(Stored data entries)

^^^^^^^^

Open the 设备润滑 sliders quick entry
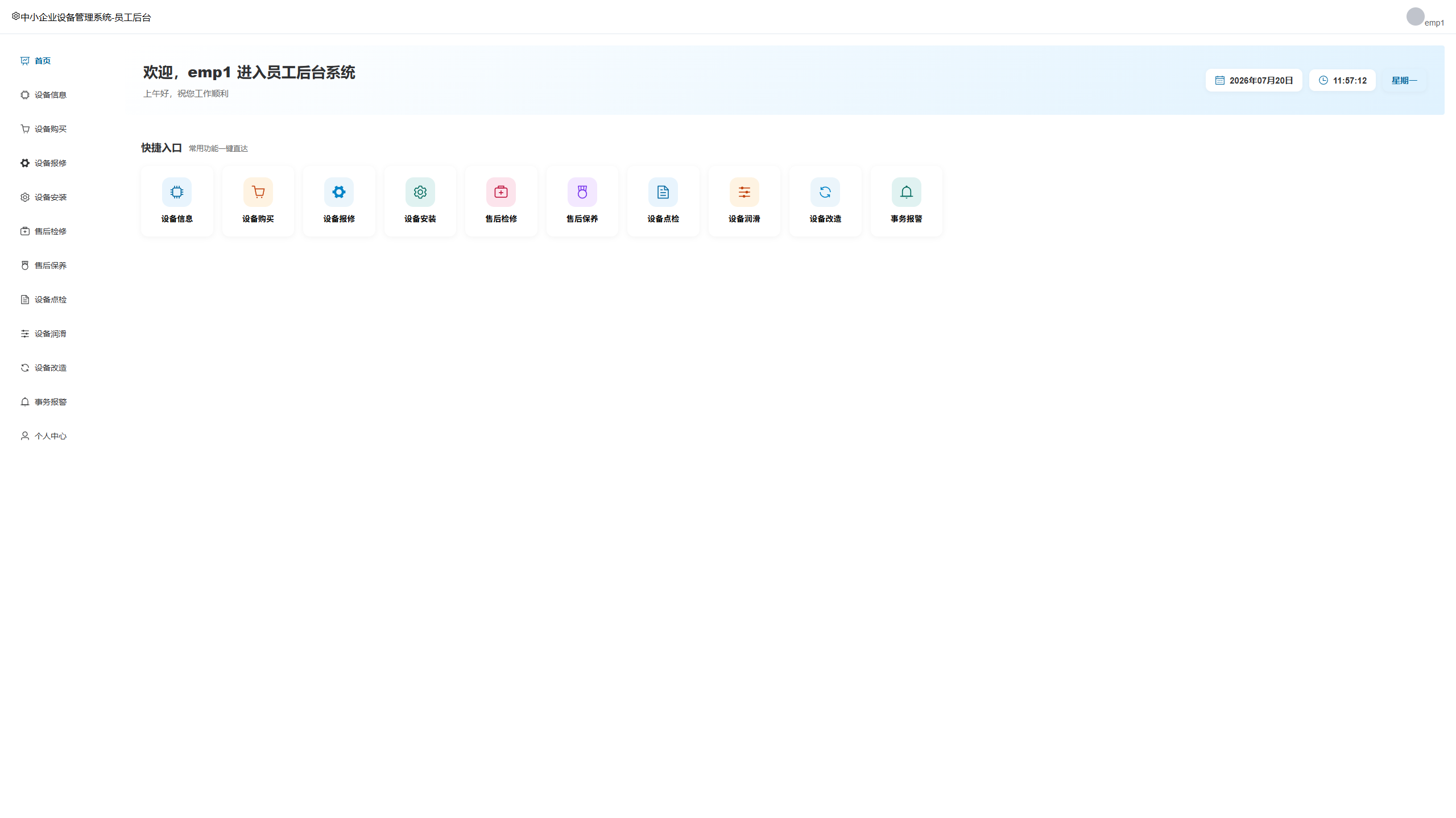1456x818 pixels. pos(744,201)
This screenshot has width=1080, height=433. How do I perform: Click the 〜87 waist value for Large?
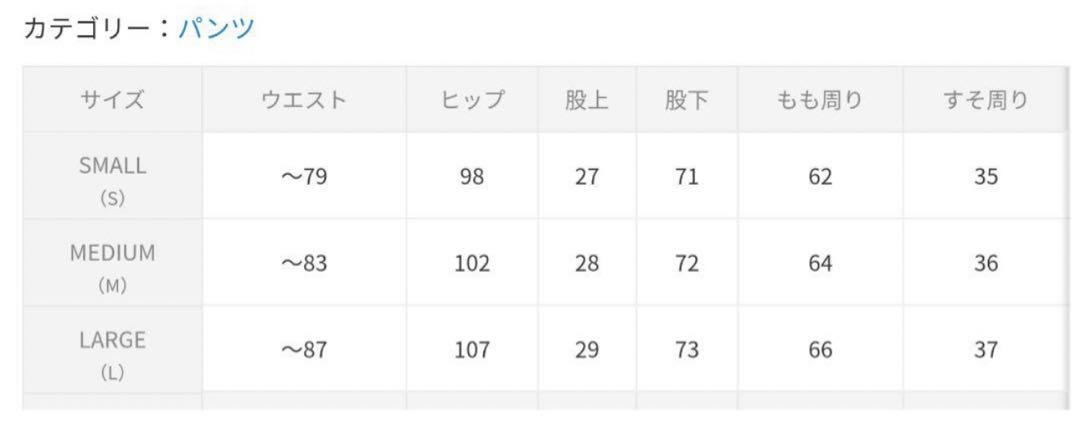pyautogui.click(x=304, y=350)
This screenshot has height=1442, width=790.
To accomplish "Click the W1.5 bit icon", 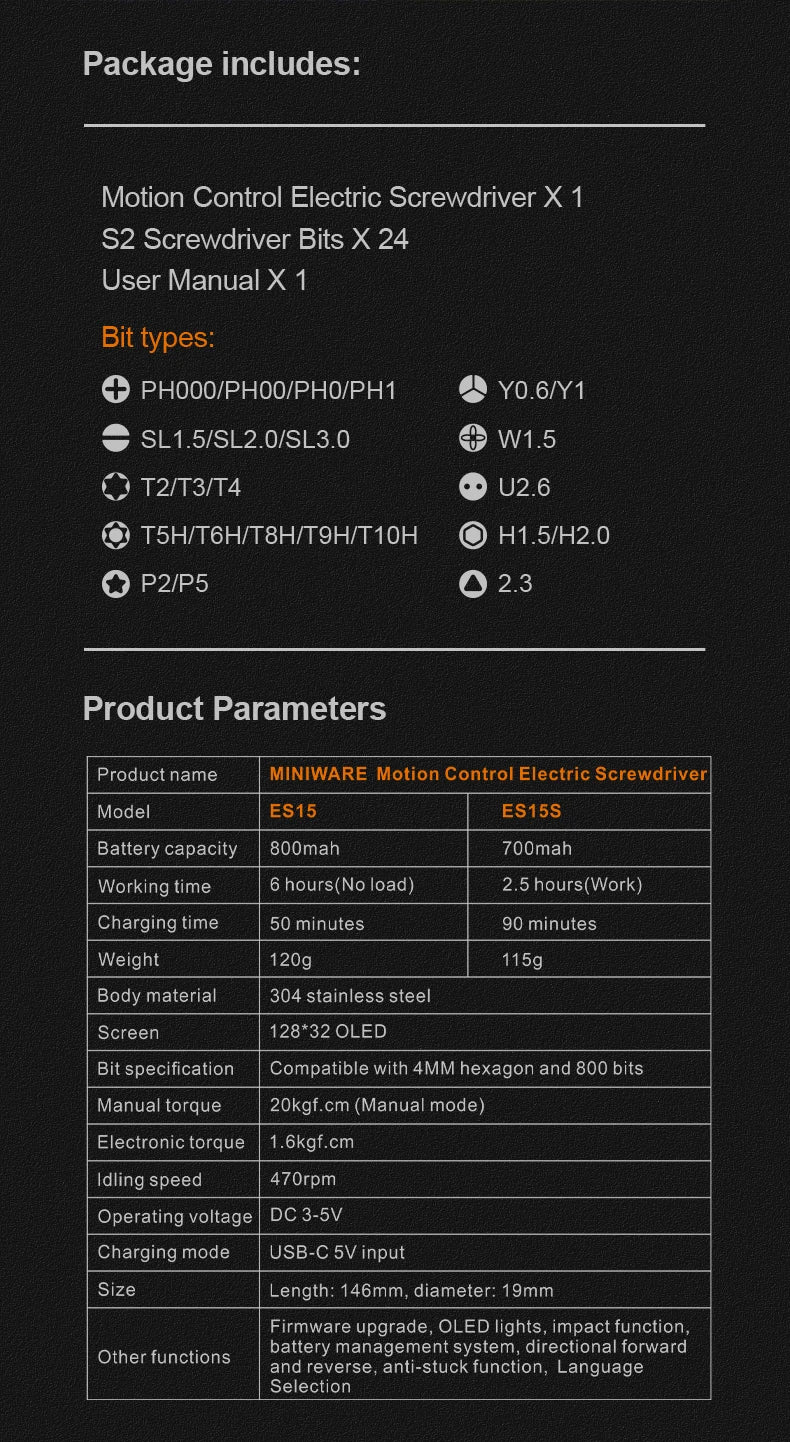I will tap(473, 438).
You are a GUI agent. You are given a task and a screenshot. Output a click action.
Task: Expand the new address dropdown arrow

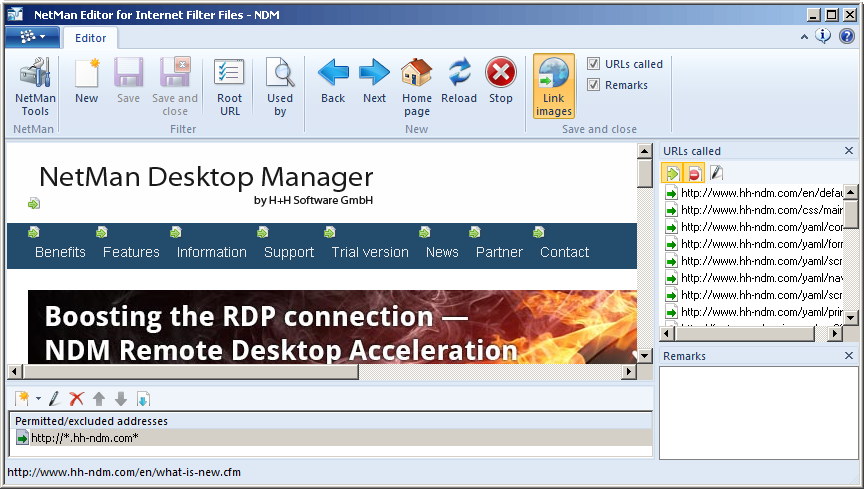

^^^^^^^^

- **About this task**: With all pictures excluded, output exactly the lines from the one containing "You are a GUI" through the final line of the entries, inclusive.

- **Answer space**:
You are a GUI agent. You are given a task and a screenshot. Output a click action.
Task: Expand the new address dropdown arrow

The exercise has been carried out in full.